• Getrennte Veranstaltungen zum Jahrestag der tödlichen Schüsse am israelischen Konsulat

Berlin : Getrennte Veranstaltungen zum Jahrestag der tödlichen Schüsse am israelischen Konsulat

Jeannette Goddar

Gerade einmal 20 Frauen folgten gestern einem auch unter Kurden kaum verbreiteten Aufruf zu einem Marsch vor das israelische Generalkonsulat. Begleitet von einem starken Polizeiaufgebot skandierten sie "Freiheit für Öcalan" und legten einen Kranz nieder. Die Veranstaltung endete nach kurzer Zeit friedlich. Heute, am Jahrestag der Schüsse, will die Kurdische Gemeinde um 13 Uhr ebenfalls einen Kranz vor dem Konsulat niederlegen; nur eine Stunde später lädt die PKK-nahe Demokratische Emigranten-Union am Mehringdamm zu einer Gedenkveranstaltung.

Die unkoordinierte Terminierung der Veranstaltungen macht aber auch die Zersplitterung der kurdischen Organisationen deutlich. "Wir wissen von nichts", hieß es im Kurdischen Zentrum gestern zu der zeitgleich stattfindenden Kranzniederlegung, "wir wurden nicht eingeladen" von einem anderen Verein, "wir planen lediglich das Newroz-Fest in der Technischen Universität", verlautete aus dem Kurdistan Kultur- und Hilfsverein.

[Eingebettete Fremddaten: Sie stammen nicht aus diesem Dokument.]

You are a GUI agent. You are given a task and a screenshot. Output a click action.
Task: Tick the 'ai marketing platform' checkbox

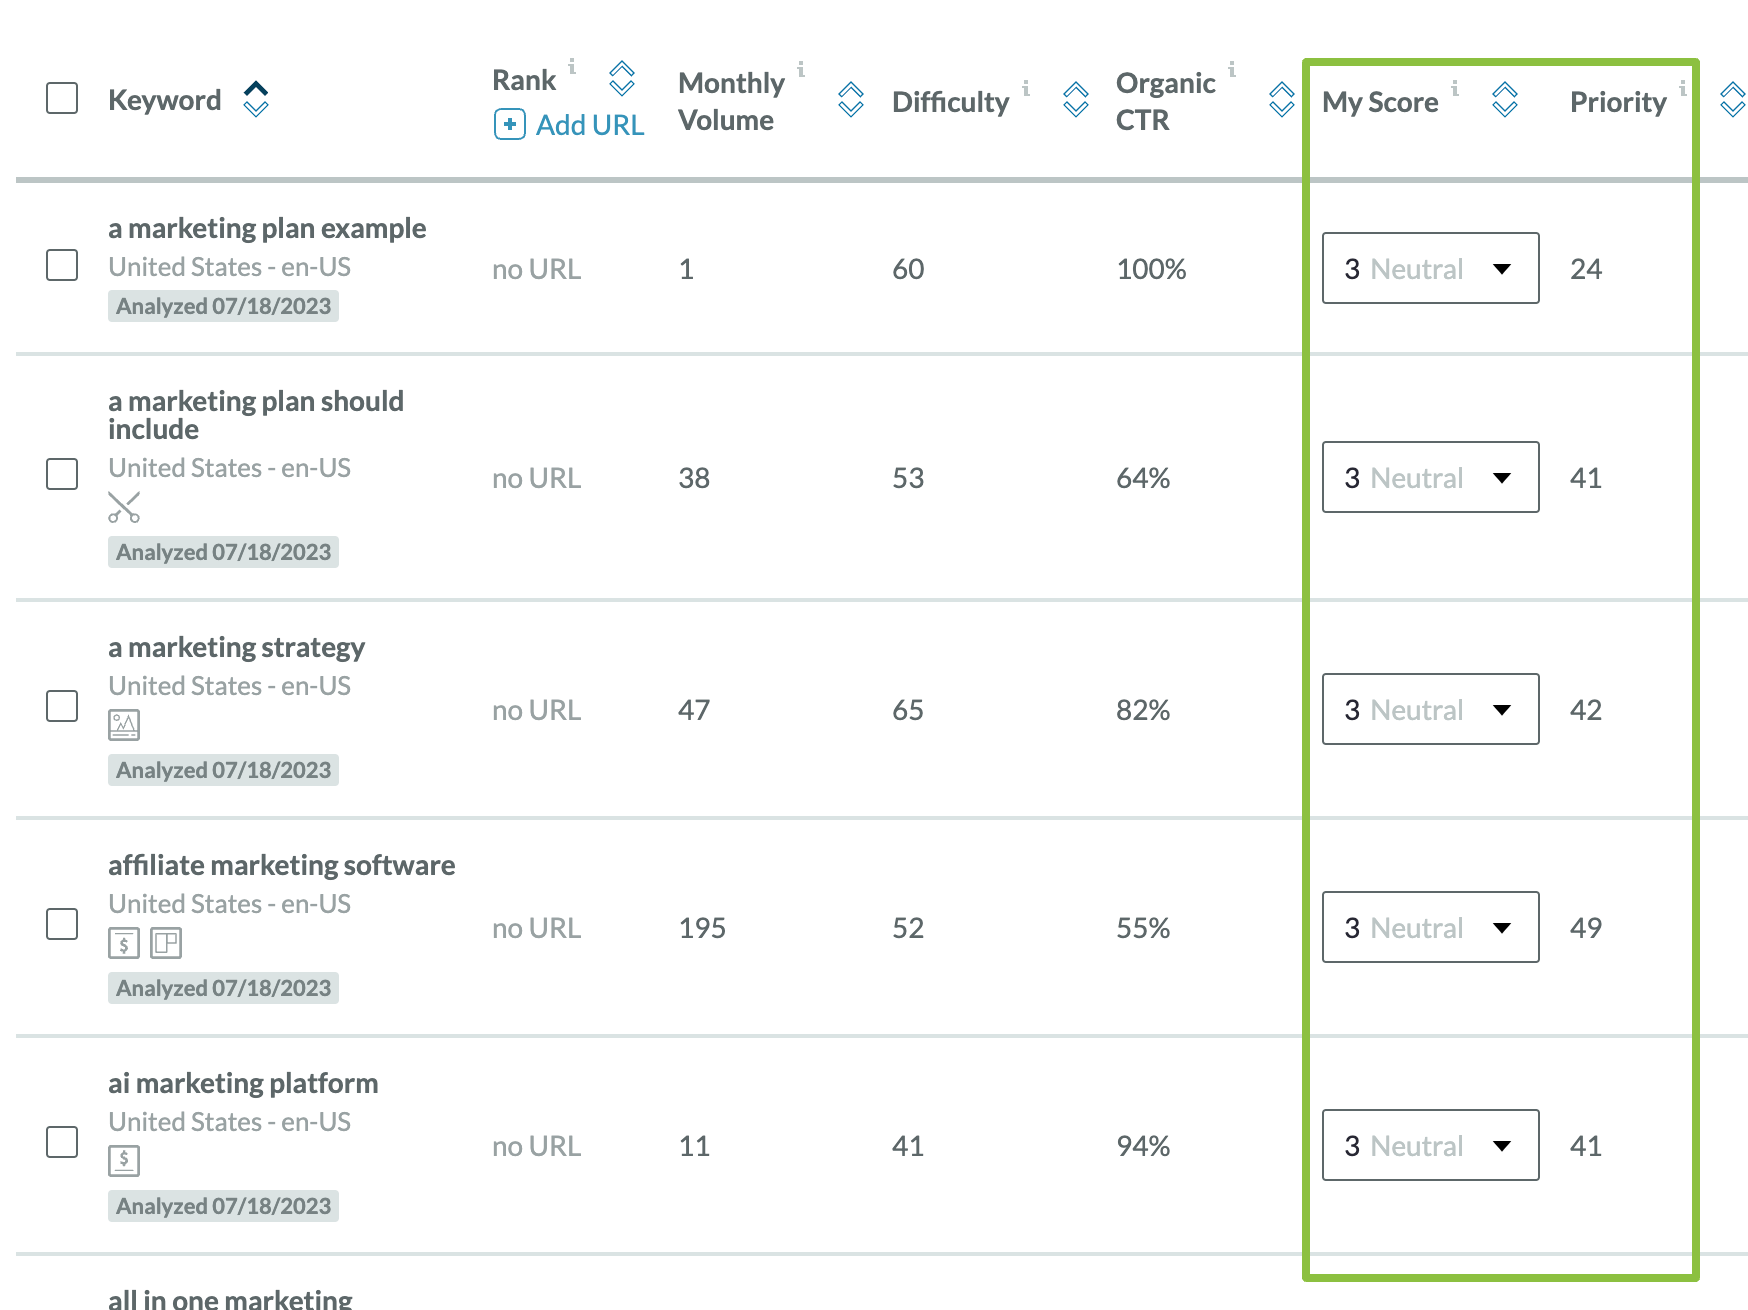[62, 1142]
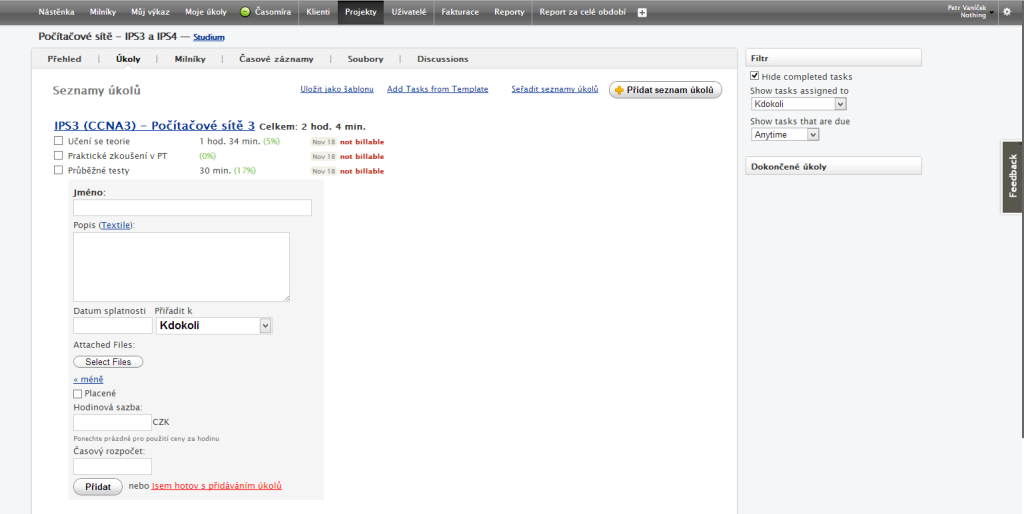Open the settings gear icon
This screenshot has width=1024, height=514.
[1006, 12]
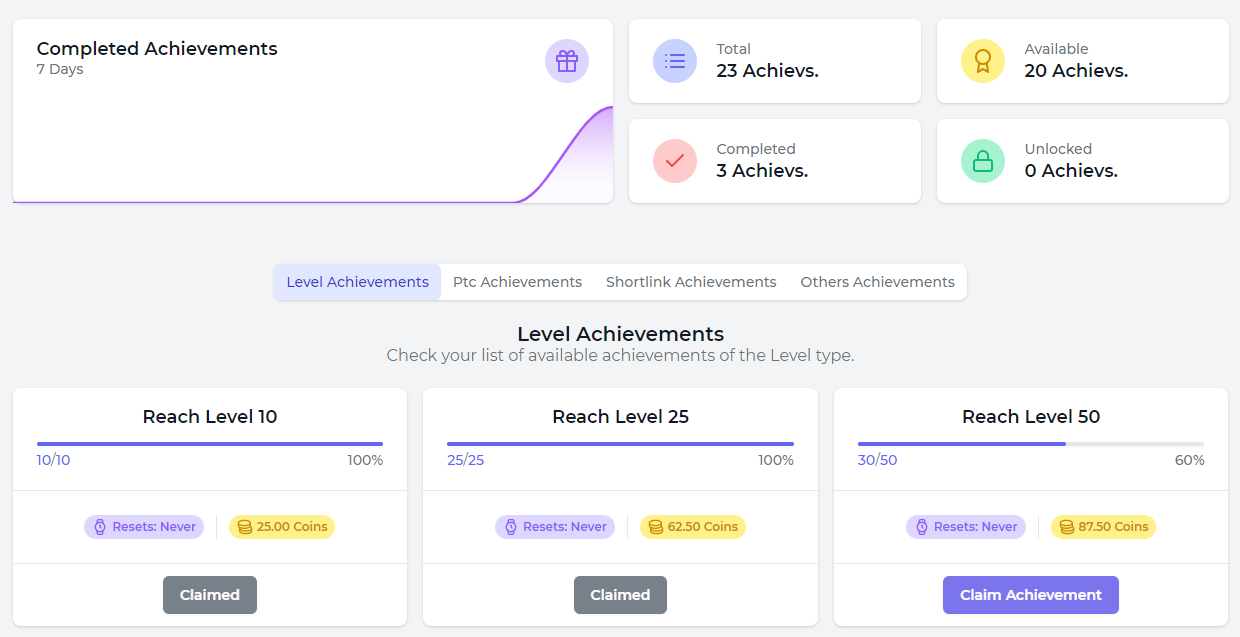Screen dimensions: 1240x637
Task: Click the watch icon in Reach Level 50 card
Action: (x=921, y=527)
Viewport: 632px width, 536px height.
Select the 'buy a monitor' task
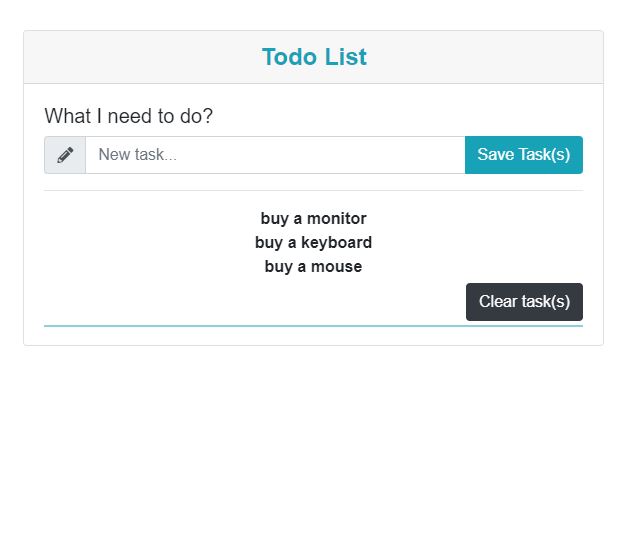tap(314, 219)
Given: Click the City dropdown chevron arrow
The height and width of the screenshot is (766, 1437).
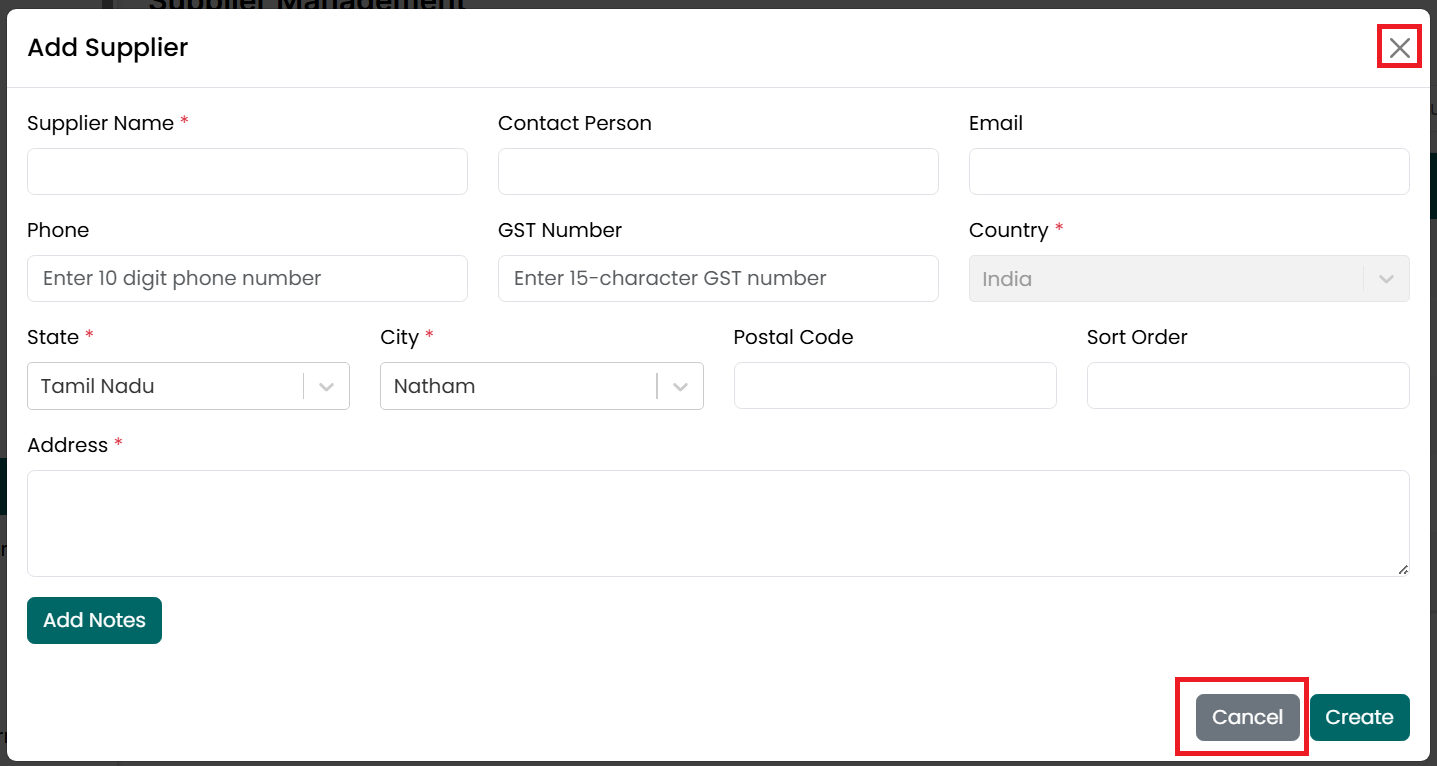Looking at the screenshot, I should click(680, 387).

Uneinigkeit herrscht hingegen vor allem über den Umgang mit der geläuterten kurdischen Arbeiterpartei, deren Führer Abdullah Öcalan seit seiner Inhaftierung dabei ist, die Organisation auf Friedenskurs zu trimmen. "Statt auf Krieg setzen viele jetzt auf Frieden - so wie Öcalan es gesagt hat", konstatiert ein Mitarbeiter des Kurdischen Zentrums, "deswegen bleibt es auch so ruhig." Der PDS-Abgeordnete Giyassettin Sayan weiß aber auch, dass "Öcalan durch seinen neuen Kurs viele gewonnen, aber auch viele verloren hat. Viele waren nun einmal für den bewaffneten Kampf." Für Sayan war Öcalans Schritt richtig: "Es darf kein Blut mehr vergossen werden."

Andere wiederum werfen dem PKK-Führer puren Opportunismus vor. Öcalan mache "eine 180-Grad-Wendung, nur um sein Leben zu retten", meint Firat Altas, "mit einer derartigen Politik wird die PKK massiv an Unterstützung verlieren." Bisher allerdings, ist man sich weitgehend einig, ist ein Ende der Einflussnahme nicht in Sicht. Zwar möge es "bei manchen PKKlern wegen des Zick-Zack-Kurses Öcalans eine gewisse Desorientierung geben", konstatiert der Kurdistan-Forscher an der FU, Hajo Siamend, "aber das heißt noch lange nicht, dass die Strukturen zerschlagen sind."